|Opposition leader Zoran Milanovic, right, faces the hard task of fixing the economy if elected prime minister [Reuters]
A centre-left opposition bloc has won Croatia's parliamentary election, crushing the scandal-hit ruling conservatives.
With most of the votes counted on Monday, the country's electoral commission said the Kukuriku coalition led by the SDP won 80 seats in the 151-member parliament.
The disgraced ruling Croatian Democratic Union (HDZ) won 47 seats, official results from the polling stations showed.
Voters punished the HDZ - Croatia's dominant party since independence in 1991 - for a string of corruption scandals and rising unemployment.
The Kukuriku ('cock-a-doodle-doo') bloc, led by 45-year-old former diplomat Zoran Milanovic of the Social Democrats (SDS), will have to act fast to trim state spending and avert a potential credit rating downgrade.
Milanovic has told Croats they will have to work "more, harder, longer" to turn the economy around before the country of 4.3 million people becomes the second ex-Yugoslav republic to join the EU in July 2013.
"I have a decent pension but I look around me and I see poverty everywhere," 74-year-old pensioner Milan Grgurek said after voting in the capital, Zagreb. "Whoever comes to power ... will have to carry out reforms."
Croatia broke away from Yugoslavia in a 1991-95 war, and has seen its economy boom over the past decade on the back of foreign borrowing and waves of tourism to its stunning Adriatic coastline.
But growth ground to a halt when the global financial crisis hit in 2009 and Croatia has been the slowest among central and south-east European countries to crawl back out of recession.
The conservatives led Croatia throughout its 1990s war for independence from the former Yugoslavia and have ruled ever since, except for the 2001-2003 period when the centre-left coalition took over.

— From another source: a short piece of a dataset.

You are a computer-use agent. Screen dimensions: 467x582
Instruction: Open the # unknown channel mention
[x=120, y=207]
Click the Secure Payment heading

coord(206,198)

But they have recently been mired in a string of corruption scandals, including alleged involvement in illegal fundraising for previous elections.
Ivo Sanader, a former prime minister, is also alleged to have pocketed millions in bribes to allow an Austrian bank and a Hungarian energy company into the Croatian market, allegations he denies.
Milanovic, who has steered clear of inflated election claims, as surveys show Croatians' confidence in politicians is extremely low, vowed to lead the country in a "more honest and efficient way".
Jadranka Kosor, the prime minister and current conservative leader, has been campaigning on a nationalistic platform that claims the left-wing coalition will push Croatia back to socialism.
Before the results were released, she said the chances of her party, the Croatian Democratic Union (HDZ), should not be underestimated. "HDZ is the strongest when it's tough," Kosor said.
"HDZ led the country during the most difficult times with historic results."